Title: Evolving fuzzy modelling for yield curve forecasting

Authors: Leandro Maciel; Rosangela Ballini; Fernando Gomide

Addresses: School of Business and Accounting, Federal University of Rio de Janeiro, Rio de Janeiro, Brazil ' Institute of Economics, University of Campinas, Campinas, Brazil ' School of Electrical and Computer Engineering, University of Campinas, Campinas, Brazil

Abstract: Forecasting the term structure of interest rates plays a crucial role in portfolio management, household finance decisions, business investment planning, and policy formulation. This paper aims to address yield curve forecasting and evolving fuzzy systems modelling using data from US and Brazilian fixed income markets.

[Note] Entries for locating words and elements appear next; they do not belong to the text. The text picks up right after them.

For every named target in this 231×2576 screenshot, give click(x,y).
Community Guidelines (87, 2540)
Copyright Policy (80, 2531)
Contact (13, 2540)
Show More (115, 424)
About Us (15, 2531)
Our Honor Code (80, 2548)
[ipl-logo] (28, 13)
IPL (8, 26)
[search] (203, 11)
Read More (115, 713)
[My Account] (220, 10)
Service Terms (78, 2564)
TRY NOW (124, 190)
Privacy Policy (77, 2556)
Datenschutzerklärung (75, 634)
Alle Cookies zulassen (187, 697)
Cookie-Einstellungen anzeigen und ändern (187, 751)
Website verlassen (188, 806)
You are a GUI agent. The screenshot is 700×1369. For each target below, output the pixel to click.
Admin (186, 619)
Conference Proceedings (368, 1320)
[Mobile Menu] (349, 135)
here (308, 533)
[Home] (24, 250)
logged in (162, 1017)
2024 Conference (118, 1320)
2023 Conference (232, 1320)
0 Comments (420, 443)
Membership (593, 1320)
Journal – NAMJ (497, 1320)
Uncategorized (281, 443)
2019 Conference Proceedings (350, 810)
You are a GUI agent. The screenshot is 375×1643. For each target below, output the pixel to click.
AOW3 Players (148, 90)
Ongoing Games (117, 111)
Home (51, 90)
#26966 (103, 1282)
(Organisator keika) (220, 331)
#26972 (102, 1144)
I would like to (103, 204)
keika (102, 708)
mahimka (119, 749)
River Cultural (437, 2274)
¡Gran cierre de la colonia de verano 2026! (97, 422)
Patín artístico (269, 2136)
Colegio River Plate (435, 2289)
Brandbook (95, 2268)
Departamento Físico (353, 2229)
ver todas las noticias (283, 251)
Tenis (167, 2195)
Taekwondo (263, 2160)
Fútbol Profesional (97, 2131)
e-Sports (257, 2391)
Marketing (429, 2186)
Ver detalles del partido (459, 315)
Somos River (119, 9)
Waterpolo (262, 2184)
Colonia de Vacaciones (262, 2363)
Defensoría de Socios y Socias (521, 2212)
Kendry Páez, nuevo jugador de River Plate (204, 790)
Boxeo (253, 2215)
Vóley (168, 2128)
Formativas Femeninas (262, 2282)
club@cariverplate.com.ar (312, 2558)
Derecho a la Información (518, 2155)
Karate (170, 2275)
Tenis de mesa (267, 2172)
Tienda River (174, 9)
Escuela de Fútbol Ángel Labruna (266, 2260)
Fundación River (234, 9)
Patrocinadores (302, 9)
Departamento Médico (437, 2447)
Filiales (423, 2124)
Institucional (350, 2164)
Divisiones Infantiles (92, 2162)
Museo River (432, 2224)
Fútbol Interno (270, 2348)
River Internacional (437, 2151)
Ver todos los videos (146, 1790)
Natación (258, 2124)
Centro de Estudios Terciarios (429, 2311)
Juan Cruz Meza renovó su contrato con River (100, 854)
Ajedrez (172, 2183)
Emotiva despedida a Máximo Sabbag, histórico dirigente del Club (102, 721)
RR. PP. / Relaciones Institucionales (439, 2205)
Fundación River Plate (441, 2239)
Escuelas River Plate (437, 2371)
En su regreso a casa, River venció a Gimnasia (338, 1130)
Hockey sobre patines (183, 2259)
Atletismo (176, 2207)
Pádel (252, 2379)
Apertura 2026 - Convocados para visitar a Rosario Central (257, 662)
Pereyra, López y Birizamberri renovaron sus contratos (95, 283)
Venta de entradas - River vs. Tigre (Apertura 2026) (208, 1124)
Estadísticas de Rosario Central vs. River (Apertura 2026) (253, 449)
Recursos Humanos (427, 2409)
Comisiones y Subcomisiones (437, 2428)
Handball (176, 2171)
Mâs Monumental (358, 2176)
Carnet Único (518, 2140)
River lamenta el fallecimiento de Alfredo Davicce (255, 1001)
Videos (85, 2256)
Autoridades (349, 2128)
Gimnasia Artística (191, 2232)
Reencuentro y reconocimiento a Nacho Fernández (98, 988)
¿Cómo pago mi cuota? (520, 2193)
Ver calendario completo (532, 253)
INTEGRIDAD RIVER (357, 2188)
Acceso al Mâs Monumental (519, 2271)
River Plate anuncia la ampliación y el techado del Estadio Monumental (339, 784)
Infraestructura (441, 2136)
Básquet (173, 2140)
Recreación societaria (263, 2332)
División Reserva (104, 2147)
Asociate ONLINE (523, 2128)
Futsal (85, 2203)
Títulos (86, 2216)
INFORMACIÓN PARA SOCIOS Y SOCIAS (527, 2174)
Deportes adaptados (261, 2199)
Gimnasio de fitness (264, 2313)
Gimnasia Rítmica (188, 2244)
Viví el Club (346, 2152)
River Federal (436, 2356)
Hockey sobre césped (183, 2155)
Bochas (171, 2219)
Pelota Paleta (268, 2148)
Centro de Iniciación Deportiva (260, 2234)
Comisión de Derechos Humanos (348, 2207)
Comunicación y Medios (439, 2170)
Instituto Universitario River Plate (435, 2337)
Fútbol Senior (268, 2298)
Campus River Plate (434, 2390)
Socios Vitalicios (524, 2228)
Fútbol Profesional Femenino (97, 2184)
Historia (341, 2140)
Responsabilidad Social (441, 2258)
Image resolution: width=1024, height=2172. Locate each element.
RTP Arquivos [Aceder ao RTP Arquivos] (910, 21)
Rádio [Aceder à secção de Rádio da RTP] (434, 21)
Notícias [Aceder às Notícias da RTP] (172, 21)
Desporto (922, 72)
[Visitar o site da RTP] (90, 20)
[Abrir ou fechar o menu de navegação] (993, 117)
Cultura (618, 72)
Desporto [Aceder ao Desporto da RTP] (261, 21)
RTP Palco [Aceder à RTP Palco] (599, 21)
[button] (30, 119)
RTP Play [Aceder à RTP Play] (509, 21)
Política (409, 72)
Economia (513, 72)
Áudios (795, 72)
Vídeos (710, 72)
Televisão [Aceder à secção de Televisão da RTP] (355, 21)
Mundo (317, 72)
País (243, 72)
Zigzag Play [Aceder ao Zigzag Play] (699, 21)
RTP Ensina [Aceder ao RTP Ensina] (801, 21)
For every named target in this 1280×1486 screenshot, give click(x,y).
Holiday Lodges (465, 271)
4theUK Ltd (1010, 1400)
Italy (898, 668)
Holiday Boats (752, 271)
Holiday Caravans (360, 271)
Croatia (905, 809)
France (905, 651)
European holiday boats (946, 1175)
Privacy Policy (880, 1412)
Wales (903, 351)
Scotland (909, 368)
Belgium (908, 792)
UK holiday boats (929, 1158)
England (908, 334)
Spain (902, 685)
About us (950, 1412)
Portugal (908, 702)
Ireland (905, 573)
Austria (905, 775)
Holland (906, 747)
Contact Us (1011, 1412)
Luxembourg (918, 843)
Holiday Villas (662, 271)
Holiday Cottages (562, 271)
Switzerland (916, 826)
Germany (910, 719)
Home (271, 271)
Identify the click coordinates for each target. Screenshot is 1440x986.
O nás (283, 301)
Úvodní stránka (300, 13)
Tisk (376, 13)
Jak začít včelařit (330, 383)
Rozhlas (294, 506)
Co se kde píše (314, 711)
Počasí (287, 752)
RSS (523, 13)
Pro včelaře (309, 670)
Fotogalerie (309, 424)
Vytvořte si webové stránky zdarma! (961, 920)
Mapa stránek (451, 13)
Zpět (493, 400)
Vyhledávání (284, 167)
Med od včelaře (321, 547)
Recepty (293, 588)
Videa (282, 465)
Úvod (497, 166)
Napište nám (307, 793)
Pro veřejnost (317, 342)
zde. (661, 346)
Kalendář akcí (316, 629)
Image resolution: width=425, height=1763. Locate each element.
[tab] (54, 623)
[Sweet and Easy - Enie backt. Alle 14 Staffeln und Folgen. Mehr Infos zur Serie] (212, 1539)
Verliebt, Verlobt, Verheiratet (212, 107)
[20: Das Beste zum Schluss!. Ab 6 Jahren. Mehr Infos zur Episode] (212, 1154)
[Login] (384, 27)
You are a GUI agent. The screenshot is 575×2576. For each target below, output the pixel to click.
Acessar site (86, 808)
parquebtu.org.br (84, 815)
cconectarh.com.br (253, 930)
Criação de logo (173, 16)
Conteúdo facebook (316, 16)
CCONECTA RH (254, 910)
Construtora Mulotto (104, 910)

Evolving fuzzy models provide a high level of system adaptation and learn the system dynamic continuously, which is essential for uncertain environments as interest rate markets. Computational experiments show that the evolving fuzzy modelling approaches describe the interest rate behaviour accurately, outperforming traditional econometric techniques in terms of error measures and statistical tests. Moreover, evolving models provide promising results for short and long-term maturities and for both fixed income markets evaluated, highlighting its potential to forecast complex nonlinear dynamics in uncertain environments.

Keywords: evolving fuzzy systems; yield curve; rule-based models; interest rate; adaptive systems.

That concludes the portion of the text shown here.